[linux] How to convert DOS/Windows newline (CRLF) to Unix newline (LF) in a Bash script?

How can I programmatically (i.e., not using vi) convert DOS/Windows newlines to Unix?

The dos2unix and unix2dos commands are not available on certain systems. How can I emulate these with commands like sed/awk/tr?

This question is related to linux windows bash unix newline

The answer is


I tried sed 's/^M$//' file.txt on OSX as well as several other methods (http://www.thingy-ma-jig.co.uk/blog/25-11-2010/fixing-dos-line-endings or http://hintsforums.macworld.com/archive/index.php/t-125.html).

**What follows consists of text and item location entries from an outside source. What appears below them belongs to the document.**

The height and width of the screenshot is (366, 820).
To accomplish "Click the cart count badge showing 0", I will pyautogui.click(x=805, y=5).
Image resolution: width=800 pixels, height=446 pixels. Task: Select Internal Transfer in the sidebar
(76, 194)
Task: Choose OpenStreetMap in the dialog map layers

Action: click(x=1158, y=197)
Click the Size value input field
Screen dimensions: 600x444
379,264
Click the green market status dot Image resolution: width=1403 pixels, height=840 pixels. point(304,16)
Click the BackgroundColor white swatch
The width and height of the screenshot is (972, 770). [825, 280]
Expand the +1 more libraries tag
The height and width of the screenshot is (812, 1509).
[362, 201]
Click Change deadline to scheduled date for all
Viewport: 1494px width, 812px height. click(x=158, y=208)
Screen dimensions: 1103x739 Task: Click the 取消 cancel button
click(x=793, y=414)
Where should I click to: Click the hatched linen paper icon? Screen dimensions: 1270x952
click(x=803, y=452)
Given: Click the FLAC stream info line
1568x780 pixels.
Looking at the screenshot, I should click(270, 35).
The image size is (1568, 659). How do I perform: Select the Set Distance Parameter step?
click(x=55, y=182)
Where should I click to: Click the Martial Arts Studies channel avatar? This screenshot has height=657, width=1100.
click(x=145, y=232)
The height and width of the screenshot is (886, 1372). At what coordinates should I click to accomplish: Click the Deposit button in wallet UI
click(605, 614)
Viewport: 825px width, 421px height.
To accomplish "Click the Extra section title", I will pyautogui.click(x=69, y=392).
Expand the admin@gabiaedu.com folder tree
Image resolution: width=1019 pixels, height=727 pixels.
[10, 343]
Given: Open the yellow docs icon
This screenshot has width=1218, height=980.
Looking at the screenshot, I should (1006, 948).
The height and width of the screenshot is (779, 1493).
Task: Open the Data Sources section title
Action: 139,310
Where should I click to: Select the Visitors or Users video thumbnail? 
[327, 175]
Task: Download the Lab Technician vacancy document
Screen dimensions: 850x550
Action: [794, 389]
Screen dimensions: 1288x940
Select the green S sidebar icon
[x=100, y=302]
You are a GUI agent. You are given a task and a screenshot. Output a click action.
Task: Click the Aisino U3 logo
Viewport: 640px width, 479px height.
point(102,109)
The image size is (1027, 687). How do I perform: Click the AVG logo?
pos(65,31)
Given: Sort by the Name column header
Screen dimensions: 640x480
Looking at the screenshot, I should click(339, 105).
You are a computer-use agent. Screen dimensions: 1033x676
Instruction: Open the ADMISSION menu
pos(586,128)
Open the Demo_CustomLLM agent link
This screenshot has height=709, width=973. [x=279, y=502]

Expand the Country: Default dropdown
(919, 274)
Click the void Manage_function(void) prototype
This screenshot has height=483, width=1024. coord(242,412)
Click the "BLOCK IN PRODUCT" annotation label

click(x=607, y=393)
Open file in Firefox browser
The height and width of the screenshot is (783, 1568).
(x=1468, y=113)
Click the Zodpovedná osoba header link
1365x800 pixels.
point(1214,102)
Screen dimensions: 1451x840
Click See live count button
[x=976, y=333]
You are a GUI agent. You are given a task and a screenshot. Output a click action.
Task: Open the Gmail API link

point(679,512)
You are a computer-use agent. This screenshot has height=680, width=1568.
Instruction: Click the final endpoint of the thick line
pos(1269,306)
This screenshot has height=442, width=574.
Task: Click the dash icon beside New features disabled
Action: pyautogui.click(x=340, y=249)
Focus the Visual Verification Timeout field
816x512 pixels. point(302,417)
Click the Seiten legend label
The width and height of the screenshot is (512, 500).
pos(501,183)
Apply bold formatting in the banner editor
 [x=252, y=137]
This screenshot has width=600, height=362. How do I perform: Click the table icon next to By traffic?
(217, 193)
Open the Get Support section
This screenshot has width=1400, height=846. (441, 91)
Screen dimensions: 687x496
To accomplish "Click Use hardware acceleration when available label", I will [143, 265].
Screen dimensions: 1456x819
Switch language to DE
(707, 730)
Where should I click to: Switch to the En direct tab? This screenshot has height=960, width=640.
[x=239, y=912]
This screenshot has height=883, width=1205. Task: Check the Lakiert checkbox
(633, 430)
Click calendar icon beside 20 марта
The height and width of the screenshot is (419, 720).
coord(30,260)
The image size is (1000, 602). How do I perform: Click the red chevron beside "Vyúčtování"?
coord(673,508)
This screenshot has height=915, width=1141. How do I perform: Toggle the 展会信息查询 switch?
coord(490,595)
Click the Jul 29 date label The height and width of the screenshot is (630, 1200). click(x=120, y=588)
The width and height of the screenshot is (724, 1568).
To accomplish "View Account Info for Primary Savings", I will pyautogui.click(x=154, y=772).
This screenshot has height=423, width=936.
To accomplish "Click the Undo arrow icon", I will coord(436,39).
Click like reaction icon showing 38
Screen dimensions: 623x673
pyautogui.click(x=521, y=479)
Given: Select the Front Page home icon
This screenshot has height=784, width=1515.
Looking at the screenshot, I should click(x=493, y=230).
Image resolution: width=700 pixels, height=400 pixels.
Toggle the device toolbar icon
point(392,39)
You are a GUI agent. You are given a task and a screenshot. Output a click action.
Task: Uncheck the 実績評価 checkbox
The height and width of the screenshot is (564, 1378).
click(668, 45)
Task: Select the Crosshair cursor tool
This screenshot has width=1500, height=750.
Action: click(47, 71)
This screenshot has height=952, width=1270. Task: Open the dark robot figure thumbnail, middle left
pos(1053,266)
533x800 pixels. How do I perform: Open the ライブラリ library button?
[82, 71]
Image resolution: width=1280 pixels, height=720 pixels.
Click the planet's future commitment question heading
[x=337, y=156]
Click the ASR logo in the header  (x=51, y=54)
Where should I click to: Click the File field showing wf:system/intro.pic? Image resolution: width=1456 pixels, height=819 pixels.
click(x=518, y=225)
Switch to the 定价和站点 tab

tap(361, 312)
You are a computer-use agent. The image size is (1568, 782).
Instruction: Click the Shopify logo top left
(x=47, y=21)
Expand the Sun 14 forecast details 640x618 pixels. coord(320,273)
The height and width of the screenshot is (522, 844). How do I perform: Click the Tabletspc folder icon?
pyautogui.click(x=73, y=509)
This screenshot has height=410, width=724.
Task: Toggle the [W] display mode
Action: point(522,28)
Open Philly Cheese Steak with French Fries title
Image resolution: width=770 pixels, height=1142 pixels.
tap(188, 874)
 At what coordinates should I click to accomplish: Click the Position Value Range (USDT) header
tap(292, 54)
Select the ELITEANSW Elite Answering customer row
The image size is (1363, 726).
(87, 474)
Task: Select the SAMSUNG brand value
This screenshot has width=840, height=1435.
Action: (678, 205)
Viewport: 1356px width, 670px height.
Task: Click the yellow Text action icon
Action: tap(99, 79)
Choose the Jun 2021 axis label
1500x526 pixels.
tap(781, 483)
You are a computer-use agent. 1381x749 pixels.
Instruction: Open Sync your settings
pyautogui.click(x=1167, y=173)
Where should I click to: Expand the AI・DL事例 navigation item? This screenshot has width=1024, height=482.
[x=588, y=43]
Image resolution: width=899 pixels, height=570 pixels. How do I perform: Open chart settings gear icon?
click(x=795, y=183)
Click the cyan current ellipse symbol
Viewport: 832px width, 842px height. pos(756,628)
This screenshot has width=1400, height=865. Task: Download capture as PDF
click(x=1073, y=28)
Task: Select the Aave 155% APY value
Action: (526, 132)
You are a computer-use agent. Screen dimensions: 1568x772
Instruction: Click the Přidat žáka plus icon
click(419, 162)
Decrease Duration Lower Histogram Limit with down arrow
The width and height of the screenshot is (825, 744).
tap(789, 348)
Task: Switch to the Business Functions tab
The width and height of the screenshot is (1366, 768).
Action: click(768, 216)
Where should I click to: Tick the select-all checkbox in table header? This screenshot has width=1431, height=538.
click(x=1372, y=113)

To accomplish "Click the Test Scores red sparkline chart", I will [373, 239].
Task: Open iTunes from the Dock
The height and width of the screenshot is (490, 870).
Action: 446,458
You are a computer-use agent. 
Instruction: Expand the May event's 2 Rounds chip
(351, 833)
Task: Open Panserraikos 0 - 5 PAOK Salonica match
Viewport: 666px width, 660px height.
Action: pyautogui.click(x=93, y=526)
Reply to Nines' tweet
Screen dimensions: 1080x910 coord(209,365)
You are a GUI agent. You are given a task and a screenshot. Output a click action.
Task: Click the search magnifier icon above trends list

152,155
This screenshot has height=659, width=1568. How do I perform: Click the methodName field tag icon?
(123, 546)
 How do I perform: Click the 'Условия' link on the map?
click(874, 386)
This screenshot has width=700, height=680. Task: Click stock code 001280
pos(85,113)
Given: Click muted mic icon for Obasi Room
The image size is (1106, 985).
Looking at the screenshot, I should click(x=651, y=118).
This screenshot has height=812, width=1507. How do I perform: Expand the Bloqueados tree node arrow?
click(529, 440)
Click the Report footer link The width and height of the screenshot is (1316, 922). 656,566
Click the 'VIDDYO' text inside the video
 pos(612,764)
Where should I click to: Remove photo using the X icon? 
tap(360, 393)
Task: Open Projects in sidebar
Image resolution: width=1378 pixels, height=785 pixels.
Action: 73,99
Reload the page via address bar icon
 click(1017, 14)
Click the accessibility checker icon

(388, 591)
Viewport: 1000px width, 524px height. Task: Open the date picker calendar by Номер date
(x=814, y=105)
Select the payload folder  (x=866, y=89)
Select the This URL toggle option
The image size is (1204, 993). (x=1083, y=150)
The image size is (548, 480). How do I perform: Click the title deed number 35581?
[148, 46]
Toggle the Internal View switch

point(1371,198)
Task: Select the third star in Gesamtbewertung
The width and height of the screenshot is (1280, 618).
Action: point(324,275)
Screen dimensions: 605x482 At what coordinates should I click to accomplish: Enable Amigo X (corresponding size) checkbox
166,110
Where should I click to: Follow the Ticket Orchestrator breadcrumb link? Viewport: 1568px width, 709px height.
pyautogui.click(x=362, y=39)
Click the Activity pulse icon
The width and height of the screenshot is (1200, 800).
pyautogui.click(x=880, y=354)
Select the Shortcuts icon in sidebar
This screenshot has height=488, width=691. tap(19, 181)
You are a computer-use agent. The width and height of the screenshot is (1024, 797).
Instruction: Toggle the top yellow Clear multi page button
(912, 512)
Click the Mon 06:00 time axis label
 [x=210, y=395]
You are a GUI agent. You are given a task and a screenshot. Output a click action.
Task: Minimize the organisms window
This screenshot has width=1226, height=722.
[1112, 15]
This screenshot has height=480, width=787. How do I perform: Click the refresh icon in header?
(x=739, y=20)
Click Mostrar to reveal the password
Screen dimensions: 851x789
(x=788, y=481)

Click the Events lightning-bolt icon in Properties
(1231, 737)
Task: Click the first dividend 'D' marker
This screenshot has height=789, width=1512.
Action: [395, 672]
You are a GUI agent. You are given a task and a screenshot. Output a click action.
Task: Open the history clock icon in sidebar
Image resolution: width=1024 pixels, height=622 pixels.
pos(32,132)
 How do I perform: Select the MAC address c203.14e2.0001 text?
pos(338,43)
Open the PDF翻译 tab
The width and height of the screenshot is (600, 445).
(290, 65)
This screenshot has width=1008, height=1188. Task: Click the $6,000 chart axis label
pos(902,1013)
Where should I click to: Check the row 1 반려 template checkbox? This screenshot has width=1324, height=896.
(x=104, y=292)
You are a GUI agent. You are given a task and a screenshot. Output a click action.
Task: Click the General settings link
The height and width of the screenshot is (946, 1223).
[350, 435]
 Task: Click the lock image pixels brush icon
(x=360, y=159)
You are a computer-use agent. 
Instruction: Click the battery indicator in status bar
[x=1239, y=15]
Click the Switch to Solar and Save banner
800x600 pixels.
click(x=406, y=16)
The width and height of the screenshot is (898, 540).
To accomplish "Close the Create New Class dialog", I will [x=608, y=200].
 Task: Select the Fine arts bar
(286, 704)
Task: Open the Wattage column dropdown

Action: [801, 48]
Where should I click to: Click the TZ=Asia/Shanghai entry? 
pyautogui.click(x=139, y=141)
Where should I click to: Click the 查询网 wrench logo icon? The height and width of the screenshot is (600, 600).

None worked, the file remained unchanged (btw Ctrl-v Enter was needed to reproduce ^M). In the end I used TextWrangler. Its not strictly command line but it works and it doesn't complain.


tr -d "\r" < file

take a look here for examples using sed:

# IN UNIX ENVIRONMENT: convert DOS newlines (CR/LF) to Unix format.
sed 's/.$//'               # assumes that all lines end with CR/LF
sed 's/^M$//'              # in bash/tcsh, press Ctrl-V then Ctrl-M
sed 's/\x0D$//'            # works on ssed, gsed 3.02.80 or higher

# IN UNIX ENVIRONMENT: convert Unix newlines (LF) to DOS format.
sed "s/$/`echo -e \\\r`/"            # command line under ksh
sed 's/$'"/`echo \\\r`/"             # command line under bash
sed "s/$/`echo \\\r`/"               # command line under zsh
sed 's/$/\r/'                        # gsed 3.02.80 or higher

Use sed -i for in-place conversion e.g. sed -i 's/..../' file.


This worked for me

tr "\r" "\n" < sampledata.csv > sampledata2.csv 

I made a script based on the accepted answer so you can convert it directly without needing an additional file in the end and removing and renaming afterwards.

convert-crlf-to-lf() {
    file="$1"
    tr -d '\015' <"$file" >"$file"2
    rm -rf "$file"
    mv "$file"2 "$file"
}

just make sure if you have a file like "file1.txt" that "file1.txt2" doesn't already exist or it will be overwritten, I use this as a temporary place to store the file in.


Super duper easy with PCRE;

As a script, or replace $@ with your files.

#!/usr/bin/env bash
perl -pi -e 's/\r\n/\n/g' -- $@

This will overwrite your files in place!

I recommend only doing this with a backup (version control or otherwise)


The solutions posted so far only deal with part of the problem, converting DOS/Windows' CRLF into Unix's LF; the part they're missing is that DOS use CRLF as a line separator, while Unix uses LF as a line terminator. The difference is that a DOS file (usually) won't have anything after the last line in the file, while Unix will. To do the conversion properly, you need to add that final LF (unless the file is zero-length, i.e. has no lines in it at all). My favorite incantation for this (with a little added logic to handle Mac-style CR-separated files, and not molest files that're already in unix format) is a bit of perl:

perl -pe 'if ( s/\r\n?/\n/g ) { $f=1 }; if ( $f || ! $m ) { s/([^\n])\z/$1\n/ }; $m=1' PCfile.txt

Note that this sends the Unixified version of the file to stdout. If you want to replace the file with a Unixified version, add perl's -i flag.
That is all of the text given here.